Task statement: Rewrite all the records below, substituting "specific element" for every occurrence of "particular element" and leaving everything else unchanged.

Some records:
:::::
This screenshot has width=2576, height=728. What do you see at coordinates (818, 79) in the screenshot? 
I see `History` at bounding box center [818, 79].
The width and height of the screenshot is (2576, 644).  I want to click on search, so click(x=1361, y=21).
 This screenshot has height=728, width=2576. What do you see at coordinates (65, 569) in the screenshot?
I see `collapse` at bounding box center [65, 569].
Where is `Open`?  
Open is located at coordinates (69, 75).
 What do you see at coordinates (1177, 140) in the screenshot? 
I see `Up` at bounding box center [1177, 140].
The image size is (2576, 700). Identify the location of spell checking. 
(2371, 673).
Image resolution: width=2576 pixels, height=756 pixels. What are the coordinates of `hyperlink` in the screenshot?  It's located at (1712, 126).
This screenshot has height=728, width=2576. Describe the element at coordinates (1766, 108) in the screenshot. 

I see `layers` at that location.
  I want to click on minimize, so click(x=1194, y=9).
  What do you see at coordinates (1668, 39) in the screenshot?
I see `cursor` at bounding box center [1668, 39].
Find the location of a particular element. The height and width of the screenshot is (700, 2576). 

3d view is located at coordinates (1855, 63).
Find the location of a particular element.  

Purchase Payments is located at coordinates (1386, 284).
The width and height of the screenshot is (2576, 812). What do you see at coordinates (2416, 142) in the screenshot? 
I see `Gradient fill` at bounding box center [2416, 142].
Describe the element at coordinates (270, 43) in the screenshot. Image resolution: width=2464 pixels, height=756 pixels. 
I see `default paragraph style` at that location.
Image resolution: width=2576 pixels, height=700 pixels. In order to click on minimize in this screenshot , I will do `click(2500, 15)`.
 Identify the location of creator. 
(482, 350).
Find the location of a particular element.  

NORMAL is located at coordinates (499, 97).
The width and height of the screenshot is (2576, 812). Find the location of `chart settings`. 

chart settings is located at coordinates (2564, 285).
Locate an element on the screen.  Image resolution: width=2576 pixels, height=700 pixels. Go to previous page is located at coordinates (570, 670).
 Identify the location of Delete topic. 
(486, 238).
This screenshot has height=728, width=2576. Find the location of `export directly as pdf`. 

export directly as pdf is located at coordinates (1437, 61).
:::::
Answer to this problem:
This screenshot has width=2576, height=728. What do you see at coordinates (818, 79) in the screenshot? 
I see `History` at bounding box center [818, 79].
The width and height of the screenshot is (2576, 644).  I want to click on search, so click(x=1361, y=21).
 This screenshot has height=728, width=2576. What do you see at coordinates (65, 569) in the screenshot?
I see `collapse` at bounding box center [65, 569].
Where is `Open`?  
Open is located at coordinates (69, 75).
 What do you see at coordinates (1177, 140) in the screenshot? 
I see `Up` at bounding box center [1177, 140].
The image size is (2576, 700). Identify the location of spell checking. 
(2371, 673).
Image resolution: width=2576 pixels, height=756 pixels. What are the coordinates of `hyperlink` in the screenshot?  It's located at (1712, 126).
This screenshot has height=728, width=2576. Describe the element at coordinates (1766, 108) in the screenshot. 

I see `layers` at that location.
  I want to click on minimize, so click(x=1194, y=9).
  What do you see at coordinates (1668, 39) in the screenshot?
I see `cursor` at bounding box center [1668, 39].
Find the location of a specific element. The height and width of the screenshot is (700, 2576). 

3d view is located at coordinates (1855, 63).
Find the location of a specific element.  

Purchase Payments is located at coordinates (1386, 284).
The width and height of the screenshot is (2576, 812). What do you see at coordinates (2416, 142) in the screenshot? 
I see `Gradient fill` at bounding box center [2416, 142].
Describe the element at coordinates (270, 43) in the screenshot. Image resolution: width=2464 pixels, height=756 pixels. 
I see `default paragraph style` at that location.
Image resolution: width=2576 pixels, height=700 pixels. In order to click on minimize in this screenshot , I will do `click(2500, 15)`.
 Identify the location of creator. 
(482, 350).
Find the location of a specific element.  

NORMAL is located at coordinates (499, 97).
The width and height of the screenshot is (2576, 812). Find the location of `chart settings`. 

chart settings is located at coordinates (2564, 285).
Locate an element on the screen.  Image resolution: width=2576 pixels, height=700 pixels. Go to previous page is located at coordinates (570, 670).
 Identify the location of Delete topic. 
(486, 238).
This screenshot has height=728, width=2576. Find the location of `export directly as pdf`. 

export directly as pdf is located at coordinates (1437, 61).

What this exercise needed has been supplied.